I didn’t come here of my own accord, and I can’t leave that way.
Whoever brought me here will have to take me home.
(Rumi [source])
So which is it? Shall we assert our despair, over and over? Shall we torture ourselves — and one another — by hammering at profound questions which cease to make sense almost the instance we utter them? We sense — we know (or so we tell ourselves) — that we’re all swirling down the drain. Isn’t there a way out? Let’s stampede toward the exit…!
Well, I don’t know. (Of course.) But I think of a couple of things:
First, I am reminded daily — often within a span of moments — of the value of grace notes: points of individual light which seem to fly in the face of what the world and the universe at large seem to insist is true. Vast, ungraspable “things” and institutions (politics, the natural environment, democracy, “the economy”) dominate the news, and they’re all concurrently exploding — going to hell, as the saying goes. And yet…
We stand in line in a restaurant and glimpse the look on a parent’s face as they dab with a napkin at the corner of a child’s face. We fumble with a handful of change, losing a quarter, which rolls away across the floor and out of sight, and just as we chalk it up as One More Damned Thing Going Wrong, a stranger approaches, thumb and forefinger pinched together, and asks, “Excuse me — did you drop this?” Even something as simple as scrolling through social media (all the ads and self-promotions, the noisy “stories” and “reels” overloading our senses): even that offers up moments of sheer innocent pleasure and delight — images of utter stillness and beauty, light-hearted stories of everyday human interaction, amazing tales of journeys taken (actual adventures or figurative voyages of the mind) and obstacles overcome…

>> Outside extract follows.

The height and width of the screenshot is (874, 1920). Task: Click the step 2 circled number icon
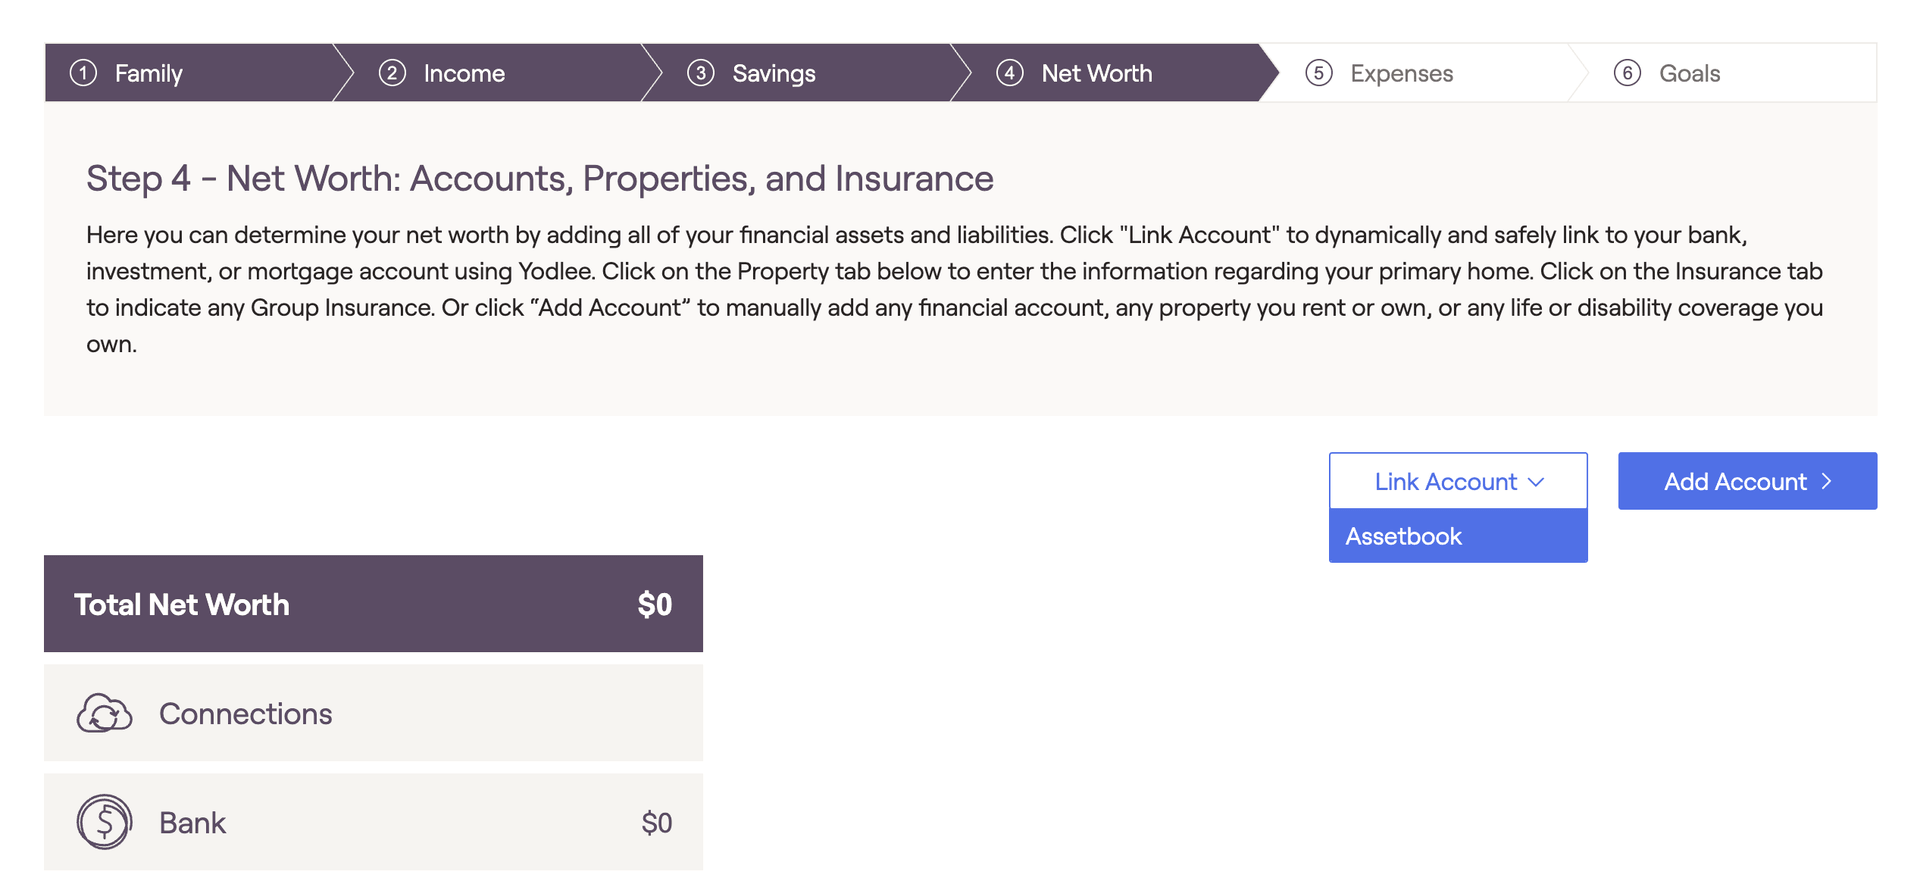392,73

Which do you look at? Or no, let me put it to you more pointedly: Which do you choose to look at?
This reminds me of another favorite passage, from James Stephens’s The Crock of Gold:
[source]“I would like to dance, indeed,” returned the Philosopher, “for I do believe that dancing is the first and last duty of man. If we cannot be gay what can we be? Life is not any use at all unless we find a laugh here and there.”
Second: I have come to think that maybe, just maybe, the main (only?) problem with human existence is simply human awareness of human existence. We know some things; we don’t know much else; we tell ourselves we should do this or that, and/or that we should or must not do these two other things; we craft careful ideologies — institutions of belief — which admit of no inherent weaknesses and will fight competing ideologies to the death, if need be…
…all of which doesn’t make a lot of sense, in the grand scheme of things, because human beings are just, well, dots: infinitesimal microcosms of Everything Out There. The chain of being doesn’t ascend to human beings — and human creations — on Earth. It ascends from protons, atoms, molecules, proteins, ultimately DNA and evolution, through human beings — not to whatever comes next (sorry, science fiction!) but to whatever already is. Existence isn’t like a timeline of This and then That; it’s a myriad of concentric circles from tiny dot on up to cosmos.
I think if we could just lose our self-consciousness and -absorption, and just do What We Do, I think that we — like our atoms and our molecules, like the molecules of everything else (including molecules making up the JWST and those of the meteorite that dinged its lower rightmost mirror) — we could get through each moment of each and every day with much less anguish, with much less fear of (and/or hope for) whatever happens next.
Easier said than done, to be sure. (Above all else, Homo sapiens is the creature which frets.) But I think it’s worth trying.